Lightning Talk: Quantifying OCD-related behaviors via behavioral tasks in JavaScript

Nicole Provenza 1 and Fernando Gelin2

1. PhD Candidate - Neuromotion Lab 2. Research Software Engineer, CCV

Quantification of behaviors related to neuropsychiatric disorders presents a challenge for researchers; symptoms are not homogenous across individuals with the same diagnosis and symptoms wax and wane over time. Psychophysical tasks provide a controlled setting to probe various behavioral and cognitive states, including reward evaluation, uncertainty, and error-monitoring. However, psychophysical tasks are typically deployed in the lab or the clinic, making it difficult for repeated testing over time. We have developed a code base for deploying behavioral tasks across various platforms (e.g. in clinic, at home, online) to study how OCD (Obsessive Compulsive Disorder) related behaviors change over time and vary across individuals.

4:30 – 4:45

Reproducibility in the classroom with Jupyter Hub and GitHub Classroom. Introduction and Faculty Panel

Carsten Eickhoff 1, David Sheinberg 2, Isabel Restrepo (Moderator)3

1. Assistant Professor of Medical Science, Assistant Professor of Computer Science 2. Professor of Neuroscience 3. Lead Data Scientist, CCV

JupyterHub provides a convenient way to serve Jupyter Notebooks for multiple users with a pre-configured computing environment where users do not need to worry about installing any software packages. With the goal of lowering barriers to computing, various teams of CIS have worked together to make JupyterHub available for courses and workshops at Brown.
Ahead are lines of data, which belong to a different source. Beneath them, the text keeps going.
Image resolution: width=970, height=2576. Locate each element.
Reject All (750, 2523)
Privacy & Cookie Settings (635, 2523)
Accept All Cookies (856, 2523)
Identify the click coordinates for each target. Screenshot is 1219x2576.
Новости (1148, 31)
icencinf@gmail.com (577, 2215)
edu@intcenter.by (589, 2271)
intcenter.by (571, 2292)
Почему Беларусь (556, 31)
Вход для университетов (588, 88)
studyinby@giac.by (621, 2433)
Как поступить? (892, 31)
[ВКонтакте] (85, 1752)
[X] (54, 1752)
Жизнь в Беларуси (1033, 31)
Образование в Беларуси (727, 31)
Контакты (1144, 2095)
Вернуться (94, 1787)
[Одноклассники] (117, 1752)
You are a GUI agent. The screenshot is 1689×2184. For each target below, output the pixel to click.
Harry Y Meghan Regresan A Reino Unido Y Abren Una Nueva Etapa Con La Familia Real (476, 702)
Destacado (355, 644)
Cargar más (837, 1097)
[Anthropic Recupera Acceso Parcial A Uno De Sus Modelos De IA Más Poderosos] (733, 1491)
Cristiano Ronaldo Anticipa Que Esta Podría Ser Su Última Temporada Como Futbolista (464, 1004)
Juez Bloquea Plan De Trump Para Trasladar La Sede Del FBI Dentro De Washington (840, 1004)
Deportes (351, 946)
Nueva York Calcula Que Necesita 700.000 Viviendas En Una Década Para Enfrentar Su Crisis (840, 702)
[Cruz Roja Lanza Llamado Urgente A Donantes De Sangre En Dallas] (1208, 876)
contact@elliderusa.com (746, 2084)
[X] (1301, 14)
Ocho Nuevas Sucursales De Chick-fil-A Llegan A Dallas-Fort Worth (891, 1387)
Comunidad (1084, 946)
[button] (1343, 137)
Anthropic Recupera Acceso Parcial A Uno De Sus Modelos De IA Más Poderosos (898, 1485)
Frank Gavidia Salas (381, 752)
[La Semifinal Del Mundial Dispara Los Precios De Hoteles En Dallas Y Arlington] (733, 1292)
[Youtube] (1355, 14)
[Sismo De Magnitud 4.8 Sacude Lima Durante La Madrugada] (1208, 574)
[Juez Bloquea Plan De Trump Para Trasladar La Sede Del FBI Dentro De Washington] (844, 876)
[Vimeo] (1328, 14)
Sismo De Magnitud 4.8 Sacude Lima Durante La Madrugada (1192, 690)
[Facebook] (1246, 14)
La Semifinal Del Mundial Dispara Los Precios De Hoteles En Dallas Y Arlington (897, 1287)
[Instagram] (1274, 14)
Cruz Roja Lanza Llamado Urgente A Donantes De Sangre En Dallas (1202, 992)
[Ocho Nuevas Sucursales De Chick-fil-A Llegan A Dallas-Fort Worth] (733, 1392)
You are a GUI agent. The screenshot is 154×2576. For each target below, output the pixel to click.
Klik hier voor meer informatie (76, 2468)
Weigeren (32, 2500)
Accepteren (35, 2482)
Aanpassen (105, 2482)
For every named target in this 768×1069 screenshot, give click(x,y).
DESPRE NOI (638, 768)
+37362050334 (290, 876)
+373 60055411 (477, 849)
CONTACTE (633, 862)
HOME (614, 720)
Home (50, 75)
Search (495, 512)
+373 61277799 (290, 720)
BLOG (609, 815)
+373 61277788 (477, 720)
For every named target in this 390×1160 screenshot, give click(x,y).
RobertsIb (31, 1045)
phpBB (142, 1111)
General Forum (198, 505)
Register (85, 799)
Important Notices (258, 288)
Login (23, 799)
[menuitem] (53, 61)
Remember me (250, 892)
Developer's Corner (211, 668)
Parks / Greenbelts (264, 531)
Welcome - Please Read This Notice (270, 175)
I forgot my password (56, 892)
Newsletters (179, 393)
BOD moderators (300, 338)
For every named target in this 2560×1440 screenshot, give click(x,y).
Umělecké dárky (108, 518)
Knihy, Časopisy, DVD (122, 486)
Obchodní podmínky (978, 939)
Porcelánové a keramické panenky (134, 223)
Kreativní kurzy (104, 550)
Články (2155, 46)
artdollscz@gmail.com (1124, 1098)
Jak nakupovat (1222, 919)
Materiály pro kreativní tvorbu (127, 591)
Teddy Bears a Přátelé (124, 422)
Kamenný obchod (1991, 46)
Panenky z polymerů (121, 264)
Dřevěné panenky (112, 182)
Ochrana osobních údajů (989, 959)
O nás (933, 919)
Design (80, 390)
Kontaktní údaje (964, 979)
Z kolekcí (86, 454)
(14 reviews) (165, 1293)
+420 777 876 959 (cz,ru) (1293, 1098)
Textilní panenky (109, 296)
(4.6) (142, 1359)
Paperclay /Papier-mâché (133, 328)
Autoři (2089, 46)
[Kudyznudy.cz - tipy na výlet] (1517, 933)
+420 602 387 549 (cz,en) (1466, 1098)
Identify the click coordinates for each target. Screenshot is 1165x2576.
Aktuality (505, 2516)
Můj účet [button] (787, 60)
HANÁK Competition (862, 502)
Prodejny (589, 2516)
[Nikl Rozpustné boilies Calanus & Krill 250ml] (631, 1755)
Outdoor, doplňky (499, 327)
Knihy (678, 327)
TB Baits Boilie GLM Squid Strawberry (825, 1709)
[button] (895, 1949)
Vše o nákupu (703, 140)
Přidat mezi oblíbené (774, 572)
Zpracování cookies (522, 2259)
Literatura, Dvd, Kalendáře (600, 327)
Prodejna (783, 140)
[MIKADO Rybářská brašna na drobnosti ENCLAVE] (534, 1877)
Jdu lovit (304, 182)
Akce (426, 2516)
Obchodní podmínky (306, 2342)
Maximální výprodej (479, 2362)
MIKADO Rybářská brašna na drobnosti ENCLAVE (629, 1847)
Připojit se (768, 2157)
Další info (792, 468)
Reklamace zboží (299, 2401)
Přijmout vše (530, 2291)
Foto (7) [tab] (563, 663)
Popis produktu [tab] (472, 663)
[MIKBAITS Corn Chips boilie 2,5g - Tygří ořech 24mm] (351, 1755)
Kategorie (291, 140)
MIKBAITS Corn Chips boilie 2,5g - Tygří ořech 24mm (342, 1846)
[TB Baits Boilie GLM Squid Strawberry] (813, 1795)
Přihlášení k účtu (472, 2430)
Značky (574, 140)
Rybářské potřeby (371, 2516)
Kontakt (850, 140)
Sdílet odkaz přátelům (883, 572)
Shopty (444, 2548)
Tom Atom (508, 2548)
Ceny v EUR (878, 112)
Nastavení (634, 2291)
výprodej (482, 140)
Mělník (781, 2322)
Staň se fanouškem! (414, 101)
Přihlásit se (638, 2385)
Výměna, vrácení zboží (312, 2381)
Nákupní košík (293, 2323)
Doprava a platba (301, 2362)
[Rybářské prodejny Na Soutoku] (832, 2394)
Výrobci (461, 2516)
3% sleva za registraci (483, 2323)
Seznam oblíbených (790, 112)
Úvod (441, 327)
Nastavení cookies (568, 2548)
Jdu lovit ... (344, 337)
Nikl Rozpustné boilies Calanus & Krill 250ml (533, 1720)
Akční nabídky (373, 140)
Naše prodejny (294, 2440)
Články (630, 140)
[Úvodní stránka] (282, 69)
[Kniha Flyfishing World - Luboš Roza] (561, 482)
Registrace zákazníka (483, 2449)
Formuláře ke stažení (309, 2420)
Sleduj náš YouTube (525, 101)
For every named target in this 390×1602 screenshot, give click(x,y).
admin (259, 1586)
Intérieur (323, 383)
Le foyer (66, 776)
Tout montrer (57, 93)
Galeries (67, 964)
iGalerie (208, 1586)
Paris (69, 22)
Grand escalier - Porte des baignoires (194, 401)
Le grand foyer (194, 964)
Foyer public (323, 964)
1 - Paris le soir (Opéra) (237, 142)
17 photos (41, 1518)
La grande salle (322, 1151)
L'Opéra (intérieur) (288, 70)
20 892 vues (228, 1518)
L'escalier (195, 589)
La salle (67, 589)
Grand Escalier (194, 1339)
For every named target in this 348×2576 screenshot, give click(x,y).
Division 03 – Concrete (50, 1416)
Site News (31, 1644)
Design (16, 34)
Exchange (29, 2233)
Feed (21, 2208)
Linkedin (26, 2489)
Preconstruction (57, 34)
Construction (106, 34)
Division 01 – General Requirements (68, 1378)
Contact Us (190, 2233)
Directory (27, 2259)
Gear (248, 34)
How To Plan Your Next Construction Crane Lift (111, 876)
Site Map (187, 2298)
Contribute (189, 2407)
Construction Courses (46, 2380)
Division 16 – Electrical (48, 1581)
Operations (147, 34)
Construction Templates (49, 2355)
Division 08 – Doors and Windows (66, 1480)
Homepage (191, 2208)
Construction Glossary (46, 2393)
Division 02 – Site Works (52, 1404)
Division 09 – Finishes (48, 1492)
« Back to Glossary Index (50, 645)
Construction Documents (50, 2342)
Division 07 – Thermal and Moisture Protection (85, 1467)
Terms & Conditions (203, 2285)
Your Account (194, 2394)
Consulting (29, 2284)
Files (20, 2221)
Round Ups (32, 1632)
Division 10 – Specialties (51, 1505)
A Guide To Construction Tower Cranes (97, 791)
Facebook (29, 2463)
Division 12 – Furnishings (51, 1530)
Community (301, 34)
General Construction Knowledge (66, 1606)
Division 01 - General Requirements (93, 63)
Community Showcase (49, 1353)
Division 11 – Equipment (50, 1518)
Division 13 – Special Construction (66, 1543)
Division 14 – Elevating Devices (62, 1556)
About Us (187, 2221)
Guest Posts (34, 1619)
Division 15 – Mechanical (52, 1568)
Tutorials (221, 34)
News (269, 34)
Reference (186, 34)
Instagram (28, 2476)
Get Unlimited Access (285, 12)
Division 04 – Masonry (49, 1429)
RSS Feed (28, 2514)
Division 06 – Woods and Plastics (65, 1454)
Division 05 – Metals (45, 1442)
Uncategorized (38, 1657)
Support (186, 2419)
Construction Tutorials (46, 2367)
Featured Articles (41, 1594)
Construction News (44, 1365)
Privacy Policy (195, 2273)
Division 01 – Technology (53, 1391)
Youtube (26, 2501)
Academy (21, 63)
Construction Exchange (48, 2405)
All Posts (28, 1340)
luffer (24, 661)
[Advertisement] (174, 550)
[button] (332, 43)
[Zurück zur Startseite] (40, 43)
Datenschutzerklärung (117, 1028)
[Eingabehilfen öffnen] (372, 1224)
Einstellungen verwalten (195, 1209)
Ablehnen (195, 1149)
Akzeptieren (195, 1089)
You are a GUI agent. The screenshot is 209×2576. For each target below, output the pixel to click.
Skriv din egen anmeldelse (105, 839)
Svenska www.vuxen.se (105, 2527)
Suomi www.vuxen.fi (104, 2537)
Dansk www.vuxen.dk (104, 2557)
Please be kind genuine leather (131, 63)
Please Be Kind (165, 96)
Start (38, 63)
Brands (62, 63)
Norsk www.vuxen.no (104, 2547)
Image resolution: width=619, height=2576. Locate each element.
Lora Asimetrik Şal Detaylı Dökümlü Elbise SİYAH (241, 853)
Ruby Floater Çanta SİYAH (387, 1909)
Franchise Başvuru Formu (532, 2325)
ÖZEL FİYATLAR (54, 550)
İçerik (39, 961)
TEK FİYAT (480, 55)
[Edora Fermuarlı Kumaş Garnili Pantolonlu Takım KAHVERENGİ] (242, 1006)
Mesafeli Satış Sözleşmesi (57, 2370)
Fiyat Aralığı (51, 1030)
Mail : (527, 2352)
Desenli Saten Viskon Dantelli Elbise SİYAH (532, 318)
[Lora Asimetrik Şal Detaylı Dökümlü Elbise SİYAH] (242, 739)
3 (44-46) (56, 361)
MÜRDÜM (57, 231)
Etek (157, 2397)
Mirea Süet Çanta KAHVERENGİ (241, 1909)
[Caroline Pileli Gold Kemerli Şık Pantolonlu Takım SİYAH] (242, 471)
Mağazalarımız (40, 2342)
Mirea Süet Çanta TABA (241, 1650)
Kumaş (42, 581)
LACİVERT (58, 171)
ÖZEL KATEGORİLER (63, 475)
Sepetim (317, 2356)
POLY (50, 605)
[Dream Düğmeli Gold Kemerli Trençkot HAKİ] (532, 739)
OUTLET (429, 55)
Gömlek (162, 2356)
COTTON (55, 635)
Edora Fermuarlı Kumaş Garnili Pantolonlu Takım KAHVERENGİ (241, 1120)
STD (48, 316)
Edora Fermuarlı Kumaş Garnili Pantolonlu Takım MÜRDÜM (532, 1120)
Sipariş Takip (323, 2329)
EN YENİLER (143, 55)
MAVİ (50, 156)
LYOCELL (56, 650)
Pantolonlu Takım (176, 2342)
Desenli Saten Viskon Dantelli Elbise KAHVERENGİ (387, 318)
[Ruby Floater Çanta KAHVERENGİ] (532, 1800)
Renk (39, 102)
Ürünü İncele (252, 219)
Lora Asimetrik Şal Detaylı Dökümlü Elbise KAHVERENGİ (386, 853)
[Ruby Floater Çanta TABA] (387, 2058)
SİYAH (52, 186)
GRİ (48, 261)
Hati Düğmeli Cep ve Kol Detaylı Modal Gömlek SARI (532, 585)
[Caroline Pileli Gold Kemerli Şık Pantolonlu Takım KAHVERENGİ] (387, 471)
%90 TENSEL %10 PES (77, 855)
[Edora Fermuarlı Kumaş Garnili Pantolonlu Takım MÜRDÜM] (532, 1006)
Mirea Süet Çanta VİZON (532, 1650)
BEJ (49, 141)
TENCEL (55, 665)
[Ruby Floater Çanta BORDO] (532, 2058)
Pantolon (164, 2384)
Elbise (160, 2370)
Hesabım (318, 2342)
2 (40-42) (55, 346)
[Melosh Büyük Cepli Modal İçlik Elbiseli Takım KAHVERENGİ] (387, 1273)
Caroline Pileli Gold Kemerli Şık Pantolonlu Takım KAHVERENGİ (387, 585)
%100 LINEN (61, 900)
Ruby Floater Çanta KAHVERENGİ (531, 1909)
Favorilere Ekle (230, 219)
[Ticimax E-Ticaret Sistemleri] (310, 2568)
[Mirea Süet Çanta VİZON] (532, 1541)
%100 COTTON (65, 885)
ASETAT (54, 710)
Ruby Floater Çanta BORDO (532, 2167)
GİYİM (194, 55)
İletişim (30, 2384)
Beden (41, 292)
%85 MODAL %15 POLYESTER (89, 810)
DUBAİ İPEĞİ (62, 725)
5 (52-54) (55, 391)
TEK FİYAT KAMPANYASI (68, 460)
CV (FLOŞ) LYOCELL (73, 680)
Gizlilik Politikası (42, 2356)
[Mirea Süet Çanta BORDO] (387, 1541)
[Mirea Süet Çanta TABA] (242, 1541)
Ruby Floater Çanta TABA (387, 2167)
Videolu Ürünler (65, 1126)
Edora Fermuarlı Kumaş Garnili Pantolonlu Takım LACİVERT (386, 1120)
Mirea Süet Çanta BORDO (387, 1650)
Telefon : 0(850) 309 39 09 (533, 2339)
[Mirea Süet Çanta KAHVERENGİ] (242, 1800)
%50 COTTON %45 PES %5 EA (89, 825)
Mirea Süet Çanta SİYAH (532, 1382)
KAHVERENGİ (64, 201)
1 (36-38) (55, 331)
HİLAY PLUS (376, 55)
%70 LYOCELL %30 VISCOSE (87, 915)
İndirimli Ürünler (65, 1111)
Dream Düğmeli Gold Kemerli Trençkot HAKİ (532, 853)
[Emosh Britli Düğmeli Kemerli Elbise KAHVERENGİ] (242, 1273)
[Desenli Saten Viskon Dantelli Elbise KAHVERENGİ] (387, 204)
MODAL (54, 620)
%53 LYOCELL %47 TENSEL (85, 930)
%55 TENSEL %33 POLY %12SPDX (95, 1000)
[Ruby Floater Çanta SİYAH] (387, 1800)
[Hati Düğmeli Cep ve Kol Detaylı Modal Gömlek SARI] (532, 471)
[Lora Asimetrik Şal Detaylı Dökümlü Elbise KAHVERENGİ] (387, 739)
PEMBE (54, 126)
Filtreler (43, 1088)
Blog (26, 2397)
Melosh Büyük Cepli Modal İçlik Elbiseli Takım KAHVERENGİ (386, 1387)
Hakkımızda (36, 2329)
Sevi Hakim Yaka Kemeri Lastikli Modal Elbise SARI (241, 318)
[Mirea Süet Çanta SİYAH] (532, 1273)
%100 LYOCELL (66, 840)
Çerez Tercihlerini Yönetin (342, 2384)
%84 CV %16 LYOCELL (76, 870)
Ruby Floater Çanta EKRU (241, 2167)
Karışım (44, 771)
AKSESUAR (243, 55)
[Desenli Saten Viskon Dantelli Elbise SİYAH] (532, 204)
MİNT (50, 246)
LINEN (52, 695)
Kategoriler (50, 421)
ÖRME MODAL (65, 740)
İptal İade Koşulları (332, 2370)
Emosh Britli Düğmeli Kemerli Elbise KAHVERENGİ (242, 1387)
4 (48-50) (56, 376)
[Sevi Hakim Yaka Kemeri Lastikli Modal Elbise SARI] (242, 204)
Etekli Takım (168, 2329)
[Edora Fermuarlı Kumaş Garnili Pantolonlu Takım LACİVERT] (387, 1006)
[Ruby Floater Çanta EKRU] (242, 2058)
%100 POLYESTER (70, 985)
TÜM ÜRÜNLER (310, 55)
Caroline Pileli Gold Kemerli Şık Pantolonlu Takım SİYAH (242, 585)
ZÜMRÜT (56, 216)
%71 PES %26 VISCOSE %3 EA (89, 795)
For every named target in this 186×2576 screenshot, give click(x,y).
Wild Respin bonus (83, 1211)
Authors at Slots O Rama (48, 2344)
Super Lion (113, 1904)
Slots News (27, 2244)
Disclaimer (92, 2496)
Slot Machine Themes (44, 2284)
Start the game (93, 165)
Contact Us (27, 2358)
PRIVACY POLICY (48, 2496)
In this talk, we will briefly introduce the service, it’s history, and roadmap. We will follow with a panel to learn directly from faculty about their experience using JupyterHub in the classroom

4:45 – 5:10

CCV Showcase

Thomas Serre 1, Paul Stey 2, Linnea Wolfe 3, Jill Pipher4

1. Faculty Director, CCV 2. Director of Data Science and Scientific Computing, CCV 3. Director of Operations, CCV 4. Elisha Benjamin Andrews Professor of Mathematics, Vice President for Research Faculty Provost's Office

We will discuss CCV’s role in research at Brown and the new services and resources we provide.

5:10 – 7:00

Faculty Reception

We invite all faculty to attend a meet and greet with CCV staff at the Carney Institute for Brain Science (164 Angell St, 4th Floor).